TRY IT ▸ Beginning with the line that includes "At what coordinates" and ending with the last line of the entries below, set down each line exactly; include no pictures.

○ ○ ○ ○ ○

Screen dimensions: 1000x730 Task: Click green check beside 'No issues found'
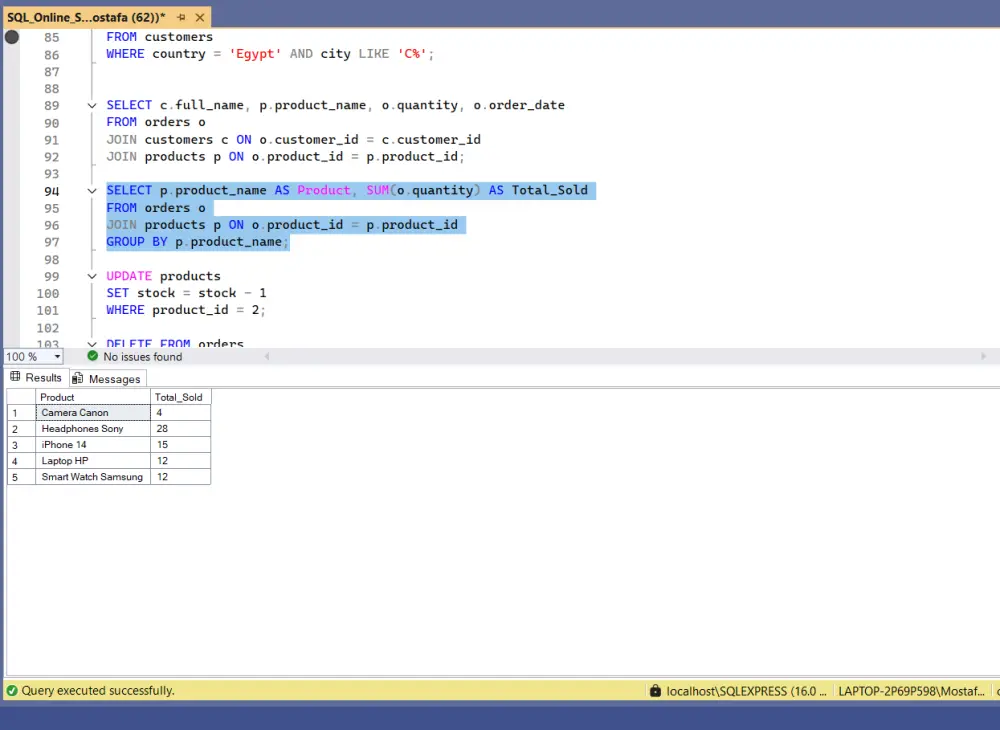pyautogui.click(x=92, y=356)
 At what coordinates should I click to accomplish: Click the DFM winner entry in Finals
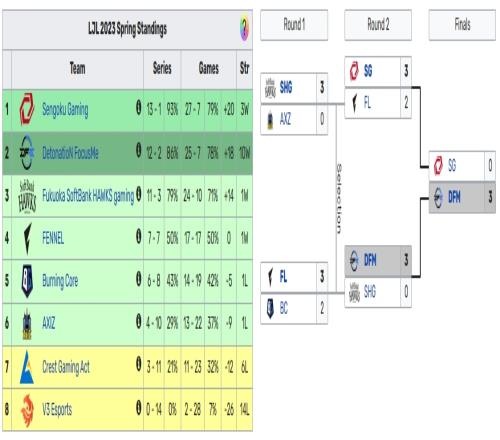tap(462, 197)
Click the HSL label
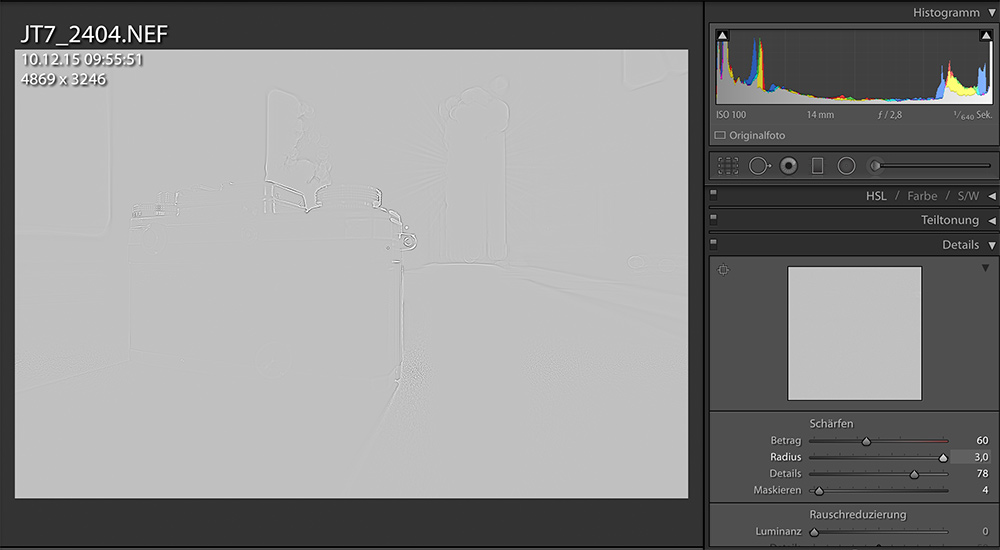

○ ○ ○ ○ ○

TASK SOLUTION ▸
 At what coordinates should I click to accomplish: Click the DFM winner entry in Finals
tap(462, 197)
Click the HSL label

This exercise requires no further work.